My bloody husband is amazing at sleep. He could fall asleep ANYWHERE. I really mean it. ANYWHERE, ANYTIME. I’m so bloody jealous.
I’m the opposite. Struggle to fall asleep, struggle to get back to sleep, struggle with sleep in general.
It’s true that parenting tests your teamwork. Thankfully my melatonin-soaked life lobster agreed to do as many of the night interruptions as he could. Obviously, when the kids were tiny, I was the one in possession of the boobs, so he had a good reason to pass the buck, but these days I give him a shove and roll over. What a legend.

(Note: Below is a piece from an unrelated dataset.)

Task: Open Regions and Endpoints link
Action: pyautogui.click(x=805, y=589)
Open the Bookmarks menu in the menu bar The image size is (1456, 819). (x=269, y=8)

To cash in on uninterrupted sleep, I’ve inflicted a curfew on myself. 10.30pm works really well for me. I fall asleep quite quickly and wake up at 6.15am feeling like I can ‘rise up and attack the day with enthusiasm’ – that’s a postcard I have stuck to the teabag box. It’s a good mantra and reminds me of the importance of good sleep for good days.
But with all that anal planning, a small child who only wants Mummy can flip the deal on its head. Cue me wide awake for several hours in the dark of night. I even have headphones next to the bed so I can listen to something soothing and calm my racing thoughts. And the next day can be challenging as I try to keep lethargy at bay.
And we admit to being pretty lax with letting the kids sleep in our bed if they need some love. They usually come to my side of the bed for an invitation under the covers. It’s so irregular these days and I enjoy the closeness. It won’t be long before they’re grungy adolescents who cringe at my touch, so any excuse to snuggle is taken.
Our middle boy loved to spoon when he joined us in bed and I enjoyed it, but our daughter prefers the starfish. I can’t handle that. No sleep can be got with six inches of the kingsize. So, desperate measures call for creative thinking.
One night I huffed and puffed until I couldn’t take it any more. I grabbed my pillow and turned around. Suddenly I’d discovered the top and tail approach! Now I get brilliant sleep! And I can stop the starfish from falling out of the bed with my legs too!
How did I not know about this before?